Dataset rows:
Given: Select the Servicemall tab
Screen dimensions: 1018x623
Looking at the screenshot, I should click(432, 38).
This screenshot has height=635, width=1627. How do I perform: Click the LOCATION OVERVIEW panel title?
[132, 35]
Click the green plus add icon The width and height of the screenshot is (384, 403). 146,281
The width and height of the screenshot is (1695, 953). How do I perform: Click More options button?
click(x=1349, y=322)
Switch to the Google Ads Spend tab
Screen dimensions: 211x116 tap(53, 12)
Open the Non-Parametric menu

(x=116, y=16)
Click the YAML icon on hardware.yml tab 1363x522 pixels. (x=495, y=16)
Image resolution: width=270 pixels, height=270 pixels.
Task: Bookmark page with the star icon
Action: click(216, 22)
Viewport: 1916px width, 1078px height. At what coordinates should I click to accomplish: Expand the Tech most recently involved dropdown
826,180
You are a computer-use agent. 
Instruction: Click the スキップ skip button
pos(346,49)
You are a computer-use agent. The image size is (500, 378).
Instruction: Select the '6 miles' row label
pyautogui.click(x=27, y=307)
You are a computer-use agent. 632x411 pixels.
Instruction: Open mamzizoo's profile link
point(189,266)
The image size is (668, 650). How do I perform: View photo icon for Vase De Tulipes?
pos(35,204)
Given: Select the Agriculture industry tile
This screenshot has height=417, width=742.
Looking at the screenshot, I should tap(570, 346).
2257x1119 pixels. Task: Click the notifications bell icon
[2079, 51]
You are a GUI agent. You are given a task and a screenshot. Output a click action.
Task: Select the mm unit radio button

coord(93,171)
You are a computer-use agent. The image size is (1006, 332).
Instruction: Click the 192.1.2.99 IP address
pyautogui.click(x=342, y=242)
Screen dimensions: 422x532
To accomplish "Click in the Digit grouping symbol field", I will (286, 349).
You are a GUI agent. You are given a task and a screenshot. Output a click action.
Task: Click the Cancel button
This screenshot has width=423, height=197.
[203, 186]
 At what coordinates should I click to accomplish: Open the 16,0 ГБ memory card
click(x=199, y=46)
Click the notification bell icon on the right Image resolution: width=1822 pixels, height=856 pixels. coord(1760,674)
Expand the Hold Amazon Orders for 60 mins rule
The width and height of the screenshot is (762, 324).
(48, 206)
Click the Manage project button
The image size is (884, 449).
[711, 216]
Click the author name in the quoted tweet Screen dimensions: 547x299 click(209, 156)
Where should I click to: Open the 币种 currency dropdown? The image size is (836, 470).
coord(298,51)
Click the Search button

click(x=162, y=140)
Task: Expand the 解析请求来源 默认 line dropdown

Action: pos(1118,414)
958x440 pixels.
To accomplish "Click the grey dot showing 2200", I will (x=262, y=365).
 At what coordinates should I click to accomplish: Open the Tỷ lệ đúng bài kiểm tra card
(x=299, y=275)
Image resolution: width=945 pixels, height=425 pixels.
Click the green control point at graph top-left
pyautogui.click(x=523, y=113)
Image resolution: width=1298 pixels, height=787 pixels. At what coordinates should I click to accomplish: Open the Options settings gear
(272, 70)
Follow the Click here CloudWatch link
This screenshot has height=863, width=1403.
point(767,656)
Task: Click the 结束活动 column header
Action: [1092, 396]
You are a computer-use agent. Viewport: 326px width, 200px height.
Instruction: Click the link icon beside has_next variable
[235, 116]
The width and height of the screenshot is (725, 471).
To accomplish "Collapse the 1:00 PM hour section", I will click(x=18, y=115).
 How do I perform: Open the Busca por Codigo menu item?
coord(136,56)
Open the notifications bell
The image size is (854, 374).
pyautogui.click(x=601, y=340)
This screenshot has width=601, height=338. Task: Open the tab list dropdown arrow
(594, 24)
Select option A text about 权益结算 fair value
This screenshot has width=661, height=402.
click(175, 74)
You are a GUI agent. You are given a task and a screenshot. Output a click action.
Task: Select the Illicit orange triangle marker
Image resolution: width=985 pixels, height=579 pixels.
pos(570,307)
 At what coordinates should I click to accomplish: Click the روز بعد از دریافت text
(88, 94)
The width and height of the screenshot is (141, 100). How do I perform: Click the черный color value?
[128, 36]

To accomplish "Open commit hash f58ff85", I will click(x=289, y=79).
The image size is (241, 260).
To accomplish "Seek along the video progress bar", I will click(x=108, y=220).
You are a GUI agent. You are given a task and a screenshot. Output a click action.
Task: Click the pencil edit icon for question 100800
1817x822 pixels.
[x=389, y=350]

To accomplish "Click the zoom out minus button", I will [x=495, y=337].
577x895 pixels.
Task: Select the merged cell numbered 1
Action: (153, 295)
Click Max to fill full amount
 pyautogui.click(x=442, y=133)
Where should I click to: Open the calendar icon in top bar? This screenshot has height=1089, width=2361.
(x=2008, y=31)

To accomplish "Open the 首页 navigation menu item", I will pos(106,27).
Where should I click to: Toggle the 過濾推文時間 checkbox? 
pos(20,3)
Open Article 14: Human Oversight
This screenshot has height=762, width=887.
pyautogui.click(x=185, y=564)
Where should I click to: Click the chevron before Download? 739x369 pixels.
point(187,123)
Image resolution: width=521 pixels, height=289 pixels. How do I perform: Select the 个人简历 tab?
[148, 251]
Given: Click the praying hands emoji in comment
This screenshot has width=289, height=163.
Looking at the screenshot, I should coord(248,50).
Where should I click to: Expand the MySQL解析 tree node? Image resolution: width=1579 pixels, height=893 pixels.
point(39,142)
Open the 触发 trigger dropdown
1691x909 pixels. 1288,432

→ What the task requires: Return every one of the lines above unchanged.

→ Correct answer:
Given: Select the Servicemall tab
Screen dimensions: 1018x623
Looking at the screenshot, I should click(432, 38).
This screenshot has height=635, width=1627. How do I perform: Click the LOCATION OVERVIEW panel title?
[132, 35]
Click the green plus add icon The width and height of the screenshot is (384, 403). 146,281
The width and height of the screenshot is (1695, 953). How do I perform: Click More options button?
click(x=1349, y=322)
Switch to the Google Ads Spend tab
Screen dimensions: 211x116 tap(53, 12)
Open the Non-Parametric menu

(x=116, y=16)
Click the YAML icon on hardware.yml tab 1363x522 pixels. (x=495, y=16)
Image resolution: width=270 pixels, height=270 pixels.
Task: Bookmark page with the star icon
Action: click(216, 22)
Viewport: 1916px width, 1078px height. At what coordinates should I click to accomplish: Expand the Tech most recently involved dropdown
826,180
You are a computer-use agent. 
Instruction: Click the スキップ skip button
pos(346,49)
You are a computer-use agent. The image size is (500, 378).
Instruction: Select the '6 miles' row label
pyautogui.click(x=27, y=307)
You are a computer-use agent. 632x411 pixels.
Instruction: Open mamzizoo's profile link
point(189,266)
The image size is (668, 650). How do I perform: View photo icon for Vase De Tulipes?
pos(35,204)
Given: Select the Agriculture industry tile
This screenshot has height=417, width=742.
Looking at the screenshot, I should tap(570, 346).
2257x1119 pixels. Task: Click the notifications bell icon
[2079, 51]
You are a GUI agent. You are given a task and a screenshot. Output a click action.
Task: Select the mm unit radio button

coord(93,171)
You are a computer-use agent. The image size is (1006, 332).
Instruction: Click the 192.1.2.99 IP address
pyautogui.click(x=342, y=242)
Screen dimensions: 422x532
To accomplish "Click in the Digit grouping symbol field", I will (286, 349).
You are a GUI agent. You are given a task and a screenshot. Output a click action.
Task: Click the Cancel button
This screenshot has width=423, height=197.
[203, 186]
 At what coordinates should I click to accomplish: Open the 16,0 ГБ memory card
click(x=199, y=46)
Click the notification bell icon on the right Image resolution: width=1822 pixels, height=856 pixels. coord(1760,674)
Expand the Hold Amazon Orders for 60 mins rule
The width and height of the screenshot is (762, 324).
(48, 206)
Click the Manage project button
The image size is (884, 449).
[711, 216]
Click the author name in the quoted tweet Screen dimensions: 547x299 click(209, 156)
Where should I click to: Open the 币种 currency dropdown? The image size is (836, 470).
coord(298,51)
Click the Search button

click(x=162, y=140)
Task: Expand the 解析请求来源 默认 line dropdown

Action: pos(1118,414)
958x440 pixels.
To accomplish "Click the grey dot showing 2200", I will (x=262, y=365).
 At what coordinates should I click to accomplish: Open the Tỷ lệ đúng bài kiểm tra card
(x=299, y=275)
Image resolution: width=945 pixels, height=425 pixels.
Click the green control point at graph top-left
pyautogui.click(x=523, y=113)
Image resolution: width=1298 pixels, height=787 pixels. At what coordinates should I click to accomplish: Open the Options settings gear
(272, 70)
Follow the Click here CloudWatch link
This screenshot has height=863, width=1403.
point(767,656)
Task: Click the 结束活动 column header
Action: [1092, 396]
You are a computer-use agent. Viewport: 326px width, 200px height.
Instruction: Click the link icon beside has_next variable
[235, 116]
The width and height of the screenshot is (725, 471).
To accomplish "Collapse the 1:00 PM hour section", I will click(x=18, y=115).
 How do I perform: Open the Busca por Codigo menu item?
coord(136,56)
Open the notifications bell
The image size is (854, 374).
pyautogui.click(x=601, y=340)
This screenshot has width=601, height=338. Task: Open the tab list dropdown arrow
(594, 24)
Select option A text about 权益结算 fair value
This screenshot has width=661, height=402.
click(175, 74)
You are a GUI agent. You are given a task and a screenshot. Output a click action.
Task: Select the Illicit orange triangle marker
Image resolution: width=985 pixels, height=579 pixels.
pos(570,307)
 At what coordinates should I click to accomplish: Click the روز بعد از دریافت text
(88, 94)
The width and height of the screenshot is (141, 100). How do I perform: Click the черный color value?
[128, 36]

To accomplish "Open commit hash f58ff85", I will click(x=289, y=79).
The image size is (241, 260).
To accomplish "Seek along the video progress bar", I will click(x=108, y=220).
You are a GUI agent. You are given a task and a screenshot. Output a click action.
Task: Click the pencil edit icon for question 100800
1817x822 pixels.
[x=389, y=350]

To accomplish "Click the zoom out minus button", I will [x=495, y=337].
577x895 pixels.
Task: Select the merged cell numbered 1
Action: (153, 295)
Click Max to fill full amount
 pyautogui.click(x=442, y=133)
Where should I click to: Open the calendar icon in top bar? This screenshot has height=1089, width=2361.
(x=2008, y=31)

To accomplish "Open the 首页 navigation menu item", I will pos(106,27).
Where should I click to: Toggle the 過濾推文時間 checkbox? 
pos(20,3)
Open Article 14: Human Oversight
This screenshot has height=762, width=887.
pyautogui.click(x=185, y=564)
Where should I click to: Click the chevron before Download? 739x369 pixels.
point(187,123)
Image resolution: width=521 pixels, height=289 pixels. How do I perform: Select the 个人简历 tab?
[148, 251]
Given: Click the praying hands emoji in comment
This screenshot has width=289, height=163.
Looking at the screenshot, I should coord(248,50).
Where should I click to: Expand the MySQL解析 tree node? Image resolution: width=1579 pixels, height=893 pixels.
point(39,142)
Open the 触发 trigger dropdown
1691x909 pixels. 1288,432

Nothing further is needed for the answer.